Difference between a point of a curve $\gamma(t_0)$ and the vector $\gamma'(t_0)$ tangent to $\gamma$ in $t_0$

Question

Consider a curve $\gamma: \mathbb{R} \rightarrow \mathbb{R^n}$.

I don't understand why if $\gamma(t_0)$ is a point of the curve then $\gamma'(t_0)$ must be a vector (precisely the tangent vector to the curve in the point $t_0$).

I know that the two ideas of point and vector are completely different but then their representation becomes similar in many situations.

Nevertheless in this case I'm afraid I am confused about this difference. What exactly makes $\gamma(t_0)$ different from $\gamma'(t_0)$?

Answer 1

I think your resource's point is that $\gamma(t_0)$ represents a point in $\mathbb{R}^n$ while $\gamma'(t_0)$ is a vector representing the direction and speed of the curve.

For example, if $t_0$ represents time, then maybe $\gamma(t_0)$ represents the position of an object in $\mathbb{R}^n$ at time $t_0$. However, $\gamma'(t_0)$ is the instantaneous direction in which $t_0$ is going. $\gamma'(t_0)$ is still represented by an element in $\mathbb{R}^n$, but that element represents a vector, or the direction in which the curve is traveling at $t_0$.

For example, if $\gamma(t_0)=(1, 2)$ and $\gamma'(t_0)=(2, 4)$, then we know that $t_0$ is in Quadrant I in $\mathbb{R}^2$ at $t_0$ and we know that the curve is going to keep going further into Quadrant I because both the x and y coordinates of $\gamma'(t_0)$ are positive. We also have an idea of how fast $\gamma(t_0)$ is traveling in the direction its traveling. If $\gamma(t_0)$ stopped on its regular path and simply kept going according to its speed at time $t_0$, which is $\gamma'(t_0)$, then after $n$ units of time, the curve would be at $(1+2n, 2+4n)$ because $\gamma'(t_0)=(2, 4)$. This is different from if $\gamma'(t_0)=(1, 2)$: Although $(1, 2)$ and $(2, 4)$ are vectors pointing in the same direction, they have different magnitudes and the latter tells us that the curve is traveling faster in that direction that if it had the former derivative.

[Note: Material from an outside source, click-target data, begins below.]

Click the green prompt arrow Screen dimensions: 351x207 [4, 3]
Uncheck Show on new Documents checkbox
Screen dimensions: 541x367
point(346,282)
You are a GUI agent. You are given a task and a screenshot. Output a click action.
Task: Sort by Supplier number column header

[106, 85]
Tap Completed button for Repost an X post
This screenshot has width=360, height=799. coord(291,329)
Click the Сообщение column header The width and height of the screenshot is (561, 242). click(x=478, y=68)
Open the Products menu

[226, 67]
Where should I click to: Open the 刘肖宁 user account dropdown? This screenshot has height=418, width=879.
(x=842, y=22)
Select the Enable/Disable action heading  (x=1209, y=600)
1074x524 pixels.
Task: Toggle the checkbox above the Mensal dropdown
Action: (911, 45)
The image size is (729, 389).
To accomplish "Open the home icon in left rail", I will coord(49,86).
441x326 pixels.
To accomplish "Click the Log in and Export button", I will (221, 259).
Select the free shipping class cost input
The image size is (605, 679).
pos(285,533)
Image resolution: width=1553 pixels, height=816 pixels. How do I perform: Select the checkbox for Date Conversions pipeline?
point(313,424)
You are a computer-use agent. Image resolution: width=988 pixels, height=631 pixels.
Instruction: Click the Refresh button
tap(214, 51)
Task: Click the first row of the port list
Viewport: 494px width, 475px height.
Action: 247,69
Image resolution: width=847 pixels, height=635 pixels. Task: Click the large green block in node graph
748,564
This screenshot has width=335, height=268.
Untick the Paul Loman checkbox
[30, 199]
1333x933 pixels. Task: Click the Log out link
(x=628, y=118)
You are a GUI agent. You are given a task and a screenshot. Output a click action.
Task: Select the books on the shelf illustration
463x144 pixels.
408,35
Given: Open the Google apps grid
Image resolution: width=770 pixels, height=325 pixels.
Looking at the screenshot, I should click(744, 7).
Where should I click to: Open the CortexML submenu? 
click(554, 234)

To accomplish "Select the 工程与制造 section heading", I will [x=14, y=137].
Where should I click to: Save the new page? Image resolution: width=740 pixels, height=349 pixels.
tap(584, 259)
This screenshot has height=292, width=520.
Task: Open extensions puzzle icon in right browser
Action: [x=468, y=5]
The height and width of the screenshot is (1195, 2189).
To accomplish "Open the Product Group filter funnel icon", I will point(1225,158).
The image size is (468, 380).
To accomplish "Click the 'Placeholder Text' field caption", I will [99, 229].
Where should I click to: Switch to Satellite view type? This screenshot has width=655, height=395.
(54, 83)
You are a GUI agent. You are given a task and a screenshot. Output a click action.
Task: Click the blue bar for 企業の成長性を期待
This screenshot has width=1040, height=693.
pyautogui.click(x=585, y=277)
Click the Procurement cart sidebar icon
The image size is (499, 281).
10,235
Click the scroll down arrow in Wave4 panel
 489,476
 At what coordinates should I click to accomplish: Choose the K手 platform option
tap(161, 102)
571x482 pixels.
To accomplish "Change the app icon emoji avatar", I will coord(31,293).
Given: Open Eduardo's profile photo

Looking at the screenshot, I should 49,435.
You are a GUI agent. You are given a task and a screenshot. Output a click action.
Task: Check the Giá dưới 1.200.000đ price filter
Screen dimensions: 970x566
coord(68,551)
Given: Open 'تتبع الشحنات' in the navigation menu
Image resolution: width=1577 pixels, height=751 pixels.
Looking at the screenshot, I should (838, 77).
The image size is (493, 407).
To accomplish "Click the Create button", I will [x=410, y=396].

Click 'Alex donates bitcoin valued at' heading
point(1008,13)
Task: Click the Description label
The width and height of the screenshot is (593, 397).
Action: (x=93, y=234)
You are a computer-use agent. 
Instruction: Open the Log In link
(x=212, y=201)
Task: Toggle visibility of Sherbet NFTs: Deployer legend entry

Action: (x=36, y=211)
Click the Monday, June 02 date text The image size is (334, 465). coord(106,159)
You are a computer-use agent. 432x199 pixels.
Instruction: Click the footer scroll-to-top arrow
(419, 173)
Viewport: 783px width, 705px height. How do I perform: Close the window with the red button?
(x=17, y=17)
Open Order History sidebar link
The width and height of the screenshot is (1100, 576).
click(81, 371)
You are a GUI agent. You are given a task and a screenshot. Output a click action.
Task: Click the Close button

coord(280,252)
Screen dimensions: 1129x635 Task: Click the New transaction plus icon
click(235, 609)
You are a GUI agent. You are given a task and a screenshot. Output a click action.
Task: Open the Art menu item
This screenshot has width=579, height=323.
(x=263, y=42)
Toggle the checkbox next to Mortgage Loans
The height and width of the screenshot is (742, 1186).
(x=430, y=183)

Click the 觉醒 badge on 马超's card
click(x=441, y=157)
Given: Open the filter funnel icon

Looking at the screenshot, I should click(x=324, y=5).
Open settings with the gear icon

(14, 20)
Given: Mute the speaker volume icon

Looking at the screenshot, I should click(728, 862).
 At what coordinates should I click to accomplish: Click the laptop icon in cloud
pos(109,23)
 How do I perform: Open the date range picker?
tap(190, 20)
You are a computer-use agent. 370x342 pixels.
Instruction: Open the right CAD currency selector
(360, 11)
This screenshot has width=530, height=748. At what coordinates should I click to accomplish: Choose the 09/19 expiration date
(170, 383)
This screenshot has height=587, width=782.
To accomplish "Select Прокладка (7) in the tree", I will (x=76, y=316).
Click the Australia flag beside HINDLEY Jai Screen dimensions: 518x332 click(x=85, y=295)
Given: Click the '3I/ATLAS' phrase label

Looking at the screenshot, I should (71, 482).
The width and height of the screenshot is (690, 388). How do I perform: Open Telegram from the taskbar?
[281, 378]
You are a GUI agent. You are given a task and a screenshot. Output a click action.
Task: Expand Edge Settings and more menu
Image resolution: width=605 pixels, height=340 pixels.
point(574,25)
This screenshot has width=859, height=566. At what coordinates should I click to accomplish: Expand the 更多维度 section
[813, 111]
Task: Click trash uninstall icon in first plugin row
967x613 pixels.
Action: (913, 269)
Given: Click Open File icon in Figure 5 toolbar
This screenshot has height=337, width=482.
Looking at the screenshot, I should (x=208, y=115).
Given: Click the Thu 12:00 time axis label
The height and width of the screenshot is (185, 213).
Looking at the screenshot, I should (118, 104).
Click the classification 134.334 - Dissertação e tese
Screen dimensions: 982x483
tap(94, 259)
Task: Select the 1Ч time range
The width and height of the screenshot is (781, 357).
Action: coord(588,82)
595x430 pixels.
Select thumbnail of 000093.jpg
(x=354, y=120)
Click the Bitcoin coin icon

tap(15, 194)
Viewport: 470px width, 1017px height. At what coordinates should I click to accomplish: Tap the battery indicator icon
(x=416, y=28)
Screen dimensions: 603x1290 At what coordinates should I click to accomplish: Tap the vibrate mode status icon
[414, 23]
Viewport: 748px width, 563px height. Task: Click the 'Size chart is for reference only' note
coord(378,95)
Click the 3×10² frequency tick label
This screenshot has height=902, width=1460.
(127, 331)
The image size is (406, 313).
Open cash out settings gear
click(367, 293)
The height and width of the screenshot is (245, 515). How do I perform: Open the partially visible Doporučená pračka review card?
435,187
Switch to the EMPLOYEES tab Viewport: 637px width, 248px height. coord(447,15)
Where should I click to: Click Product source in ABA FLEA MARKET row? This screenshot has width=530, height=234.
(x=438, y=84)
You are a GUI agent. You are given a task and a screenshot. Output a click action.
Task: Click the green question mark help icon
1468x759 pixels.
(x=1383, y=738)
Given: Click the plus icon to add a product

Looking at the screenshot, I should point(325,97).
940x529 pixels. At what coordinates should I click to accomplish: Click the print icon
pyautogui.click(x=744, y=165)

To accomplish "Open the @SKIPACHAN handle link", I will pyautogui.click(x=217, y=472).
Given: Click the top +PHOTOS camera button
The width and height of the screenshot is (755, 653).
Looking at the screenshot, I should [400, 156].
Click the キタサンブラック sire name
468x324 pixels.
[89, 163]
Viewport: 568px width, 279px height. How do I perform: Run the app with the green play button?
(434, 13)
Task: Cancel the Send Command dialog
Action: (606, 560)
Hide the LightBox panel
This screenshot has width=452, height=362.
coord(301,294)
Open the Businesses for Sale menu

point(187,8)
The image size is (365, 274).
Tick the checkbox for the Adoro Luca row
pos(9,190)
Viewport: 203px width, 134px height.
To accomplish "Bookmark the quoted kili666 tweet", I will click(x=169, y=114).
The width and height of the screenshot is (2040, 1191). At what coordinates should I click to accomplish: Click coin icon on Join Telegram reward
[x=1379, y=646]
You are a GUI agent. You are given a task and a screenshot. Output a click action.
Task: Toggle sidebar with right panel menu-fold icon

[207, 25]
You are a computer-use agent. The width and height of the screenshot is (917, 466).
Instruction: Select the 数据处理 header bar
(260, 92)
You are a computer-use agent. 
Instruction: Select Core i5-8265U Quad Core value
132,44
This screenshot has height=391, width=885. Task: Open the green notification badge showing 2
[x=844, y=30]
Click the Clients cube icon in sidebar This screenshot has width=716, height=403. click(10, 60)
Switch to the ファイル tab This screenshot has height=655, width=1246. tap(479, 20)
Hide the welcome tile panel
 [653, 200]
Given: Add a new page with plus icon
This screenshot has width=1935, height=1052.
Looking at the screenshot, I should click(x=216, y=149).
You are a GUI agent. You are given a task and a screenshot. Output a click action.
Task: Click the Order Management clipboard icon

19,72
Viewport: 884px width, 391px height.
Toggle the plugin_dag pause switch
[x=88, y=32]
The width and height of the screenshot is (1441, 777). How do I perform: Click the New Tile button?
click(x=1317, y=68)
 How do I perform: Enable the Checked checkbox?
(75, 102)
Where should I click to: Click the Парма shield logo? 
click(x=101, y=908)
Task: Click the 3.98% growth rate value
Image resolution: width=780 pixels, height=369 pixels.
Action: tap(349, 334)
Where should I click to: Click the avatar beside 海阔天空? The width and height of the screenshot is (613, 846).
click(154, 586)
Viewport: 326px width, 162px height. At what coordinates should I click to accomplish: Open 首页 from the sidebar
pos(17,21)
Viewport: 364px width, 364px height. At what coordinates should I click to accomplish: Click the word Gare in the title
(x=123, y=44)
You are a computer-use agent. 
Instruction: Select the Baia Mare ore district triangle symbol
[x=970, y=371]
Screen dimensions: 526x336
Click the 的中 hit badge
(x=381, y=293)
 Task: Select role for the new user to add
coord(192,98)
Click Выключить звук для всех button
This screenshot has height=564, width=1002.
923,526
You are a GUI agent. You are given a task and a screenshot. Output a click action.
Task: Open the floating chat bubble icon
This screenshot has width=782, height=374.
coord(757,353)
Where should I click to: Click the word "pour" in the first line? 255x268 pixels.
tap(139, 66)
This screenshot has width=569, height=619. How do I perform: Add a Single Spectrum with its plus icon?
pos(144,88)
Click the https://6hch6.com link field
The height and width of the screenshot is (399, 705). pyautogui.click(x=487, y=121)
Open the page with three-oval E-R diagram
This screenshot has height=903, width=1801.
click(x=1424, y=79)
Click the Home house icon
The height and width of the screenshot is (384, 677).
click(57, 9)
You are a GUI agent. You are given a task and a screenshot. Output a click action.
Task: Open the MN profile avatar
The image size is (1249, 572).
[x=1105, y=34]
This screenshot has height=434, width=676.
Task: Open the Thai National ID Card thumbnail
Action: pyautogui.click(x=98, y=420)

Thus, $\gamma(t_0)$ represents a point in $\mathbb{R}^n$ while $\gamma'(t_0)$ represents a vector that tells what direction the curve is traveling and how fast it's traveling in that direction. That's why the former is a point and the latter is a vector.

Answer 2

Consider this situation: you're driving a car through some region (say, $\Bbb R^2$) now, $\gamma(t)$ will denote your position at time $t$, while $\gamma'(t)$ will where you are going and how fast: that's your speed, the direction of this vector is where your steering wheel is pointed to, and the length will be what's on the speedometer.

If $\gamma'(t)$ wasn't a vector, we'd lose some information: From what I've said, it's easy to see that if I give you only the initial position, but you know all the values of $\gamma'(t)$, you can reconstruct the whole $\gamma(t)$ trajectory (just go to the initial position and steer the wheel, and press the accelerator as much as $\gamma'(t)$ dictates)!

I hope this gives you some intuition.